Kaum ein Tag vergeht, da nicht im polnischen Rundfunk oder in den Parteizeitungen gegen den Machtanspruch des Klerus gewettert wird, da nicht in immer schrillerem Ton Parteigewaltige die Behauptung in die Welt schleudern, die katholische Kirche habe es darauf abgesehen, den Staat zu unterhöhlen.

Der Anlässe gibt es viele, und manche scheinen zunächst geringfügig. Da geht es etwa um die Frage, ob Kruzifixe in den Schulstuben dem weltlichen Charakter dieser Bildungsinstitute zuwiderlaufen; oder es geht darum, ob es als ein hinterhältiger Schachzug des Episkopats zu betrachten sei, wenn er den bevorstehenden Feierlichkeiten zum 1000jährigen Bestehen des polnischen Reiches eine neue Note zu geben versucht durch die Feststellung, daß auch die christliche Taufe Polens gerade 1000 Jahre zurückliege.

Als in der vergangenen Woche der polnische Parteichef Gomulka zum erstenmal selbst das Wort nahm zu einer hallenden und drohenden Philippika gegen die katholische Kirche, war es noch nicht einmal zwei Jahre her, daß eben dieser Gomulka, gerade zurückgekehrt aus den Verliesen, des Stalinismus, seinen Burgfrieden mit der katholischen Kirche schloß. Es war damals, im Spätherbst 1956, daß der rote Herr dem Herrn in Rot, dem Kardinal Wyszynski, die Rückkehr gestattete auf den Platz des Primas von Polen. Die in ihrem Prestige lädierte kommunistische Partei bedurfte damals auf ihrem nachstalinistischen Weg der duldenden Stärkung durch die katholische Kirche.

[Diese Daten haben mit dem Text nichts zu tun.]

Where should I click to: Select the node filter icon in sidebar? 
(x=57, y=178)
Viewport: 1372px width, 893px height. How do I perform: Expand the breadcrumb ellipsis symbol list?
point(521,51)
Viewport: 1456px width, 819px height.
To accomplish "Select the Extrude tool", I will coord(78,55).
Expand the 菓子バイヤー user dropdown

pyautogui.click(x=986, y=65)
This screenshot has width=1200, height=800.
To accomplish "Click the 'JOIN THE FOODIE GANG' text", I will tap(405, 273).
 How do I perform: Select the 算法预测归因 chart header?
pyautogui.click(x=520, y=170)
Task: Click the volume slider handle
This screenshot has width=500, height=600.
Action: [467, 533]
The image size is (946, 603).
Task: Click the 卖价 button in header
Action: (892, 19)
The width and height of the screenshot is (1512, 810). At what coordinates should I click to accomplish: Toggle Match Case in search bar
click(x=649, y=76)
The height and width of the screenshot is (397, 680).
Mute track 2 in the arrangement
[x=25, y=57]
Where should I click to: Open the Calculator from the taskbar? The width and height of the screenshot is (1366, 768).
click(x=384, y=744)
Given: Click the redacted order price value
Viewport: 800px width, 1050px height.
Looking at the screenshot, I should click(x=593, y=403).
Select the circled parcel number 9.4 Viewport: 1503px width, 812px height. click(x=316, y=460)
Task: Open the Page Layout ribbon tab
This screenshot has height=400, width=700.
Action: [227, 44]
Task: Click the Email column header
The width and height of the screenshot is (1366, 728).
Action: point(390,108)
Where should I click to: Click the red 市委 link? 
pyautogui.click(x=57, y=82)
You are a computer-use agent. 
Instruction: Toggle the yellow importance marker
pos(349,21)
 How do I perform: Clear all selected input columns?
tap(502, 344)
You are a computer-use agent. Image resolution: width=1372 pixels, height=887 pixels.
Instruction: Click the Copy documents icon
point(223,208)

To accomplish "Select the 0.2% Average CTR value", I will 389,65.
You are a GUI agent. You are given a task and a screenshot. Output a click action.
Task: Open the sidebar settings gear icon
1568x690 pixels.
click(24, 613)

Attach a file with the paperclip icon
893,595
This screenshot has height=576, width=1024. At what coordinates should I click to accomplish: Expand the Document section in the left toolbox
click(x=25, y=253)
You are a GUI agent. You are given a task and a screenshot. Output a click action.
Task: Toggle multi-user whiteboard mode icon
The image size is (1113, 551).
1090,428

Doch gab es in jener Zeit in der Zentrale der KP auch einige gewitzte Taktiker, die glaubten, man könne die Macht des Klerus schwächen, indem man die Kirche von allem politischen Druck befreie. Wenn das Bekenntnis zur Kirche nicht mehr zugleich auch Bekenntnis gegen den Staat ist, wenn wir Kommunisten den Katholizismus aus seiner Leidensrolle stoßen um ihn nicht mehr Hort aller Opposition im Staate sein lassen – dann wird sein Einfluß ganz von selbst schwinden. So lautete das Argument.